# Your instructions:
Pictures are to be left out, and only the lines from the one containing "Toggle 'Me gusta' on the post" through the last line of the data are to be returned exactly.

(Stored records)

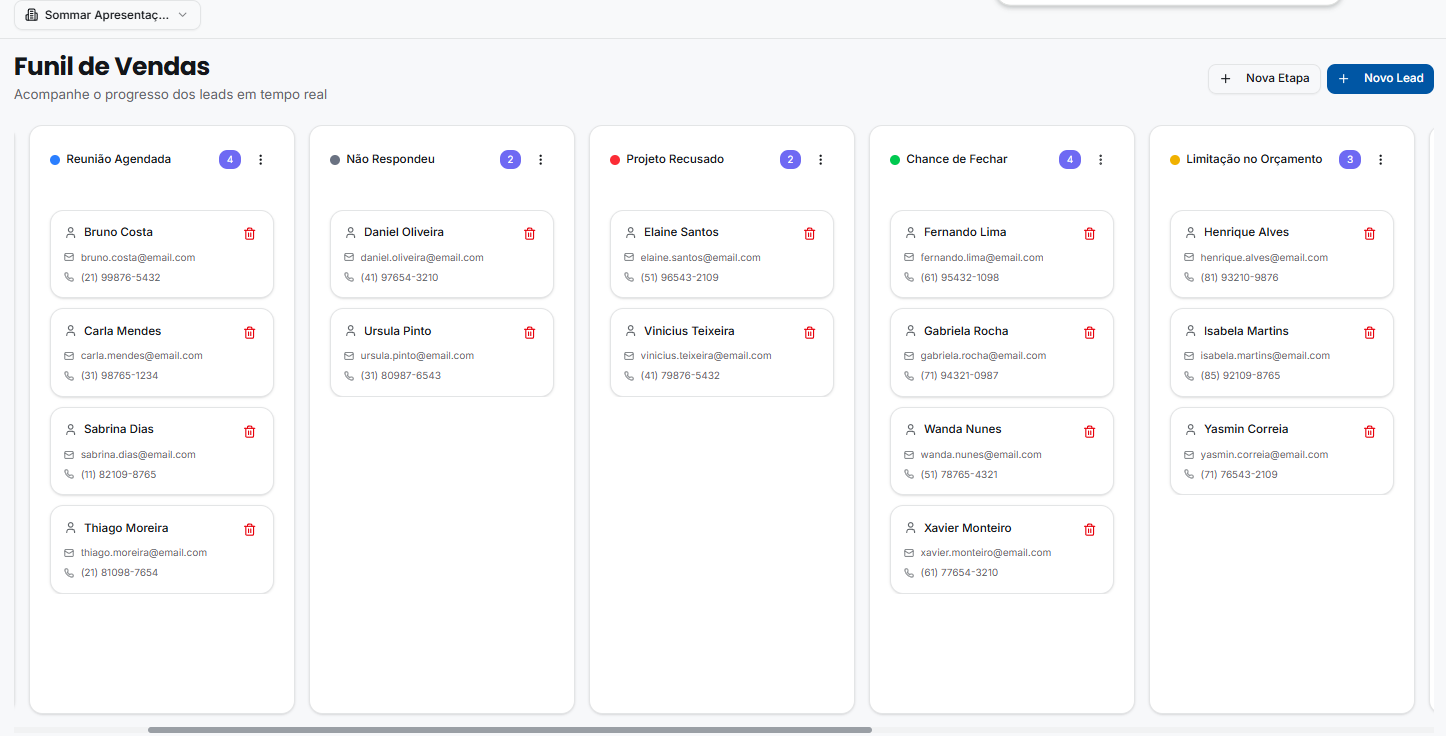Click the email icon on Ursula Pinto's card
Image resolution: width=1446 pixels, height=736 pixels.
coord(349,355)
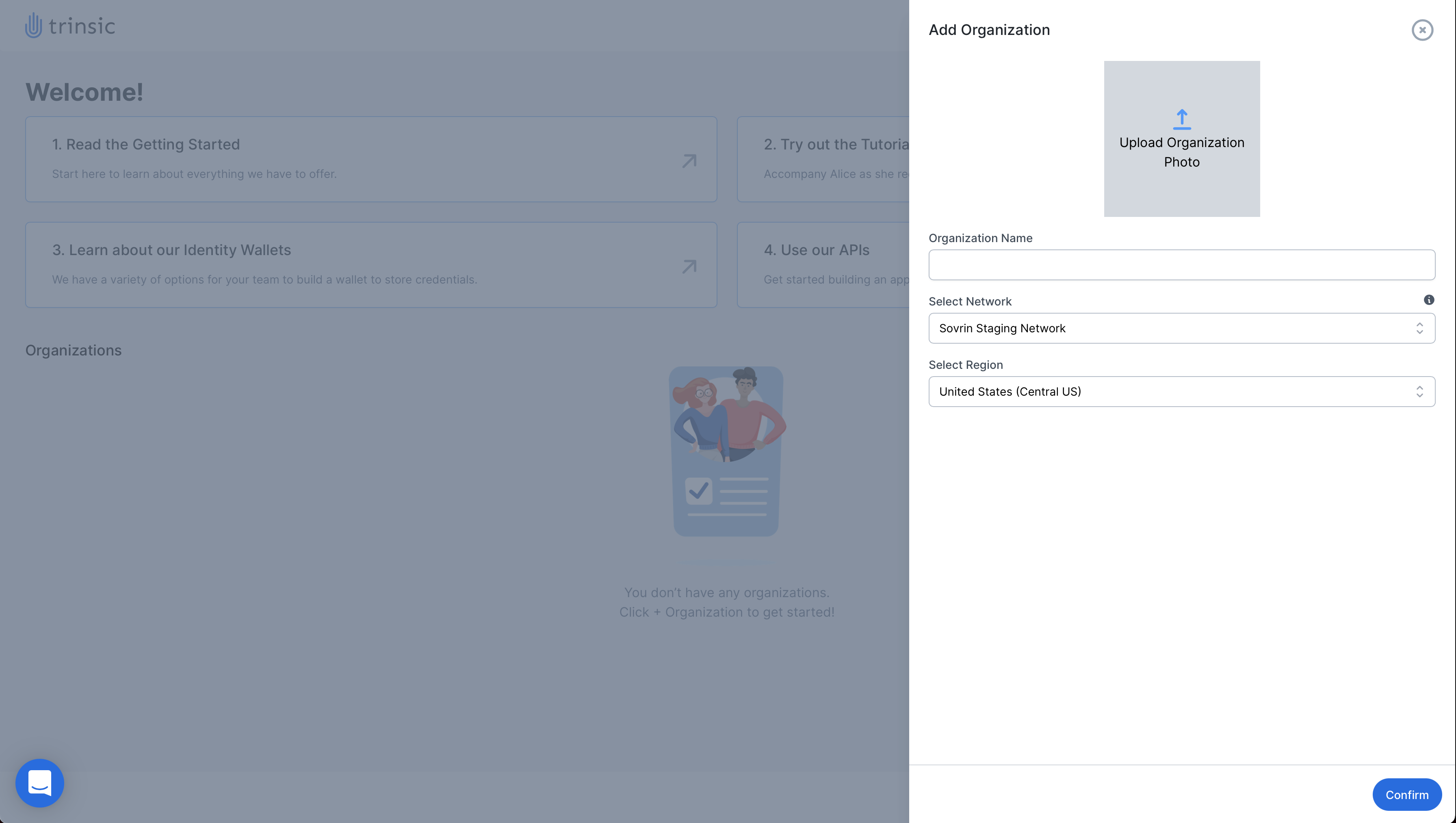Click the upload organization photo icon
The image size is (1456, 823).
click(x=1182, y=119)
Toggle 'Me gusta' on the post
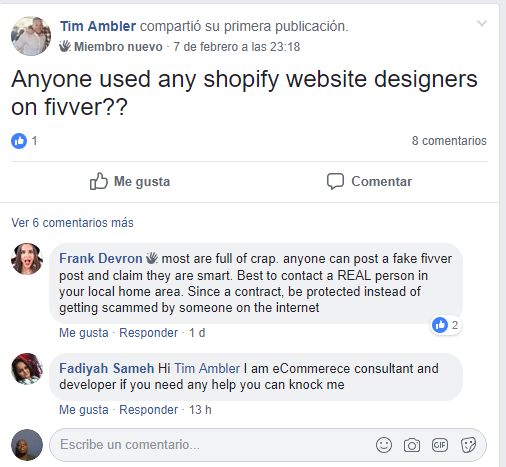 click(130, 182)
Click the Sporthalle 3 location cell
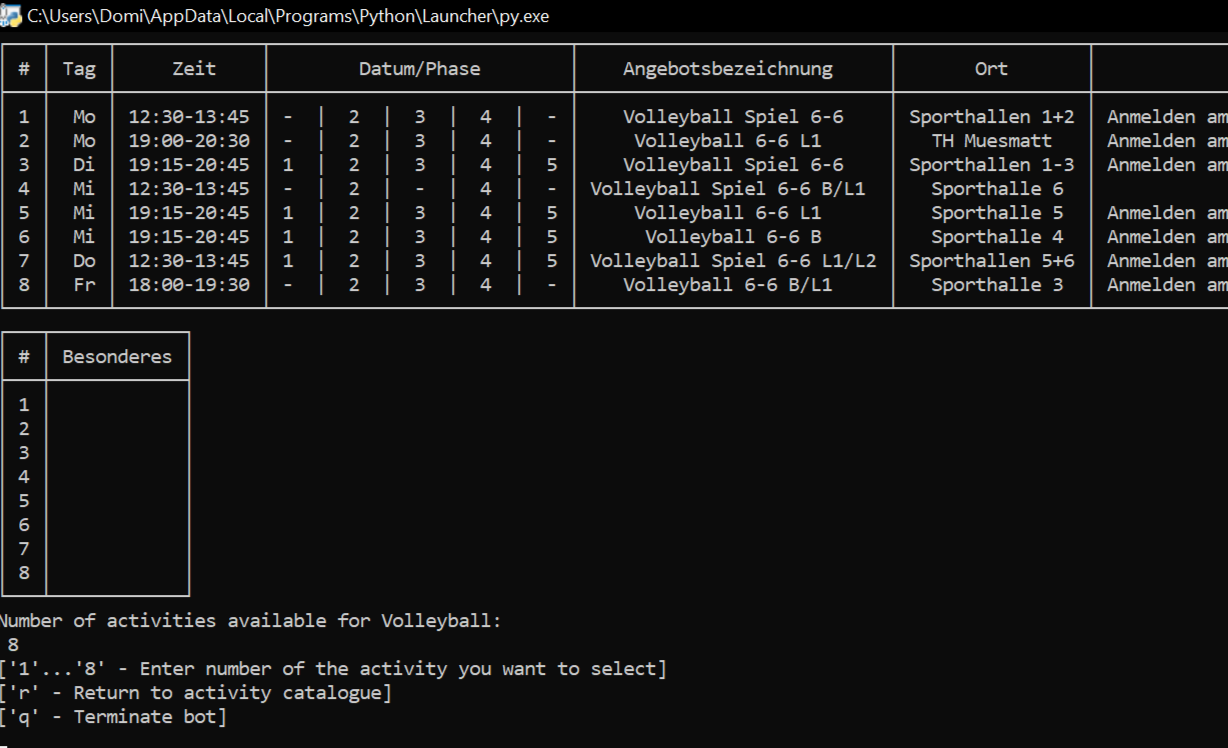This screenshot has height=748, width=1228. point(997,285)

# Solution to this task:
Toggle 'Me gusta' on the post
 click(130, 182)
Click the Sporthalle 3 location cell
This screenshot has height=748, width=1228. point(997,285)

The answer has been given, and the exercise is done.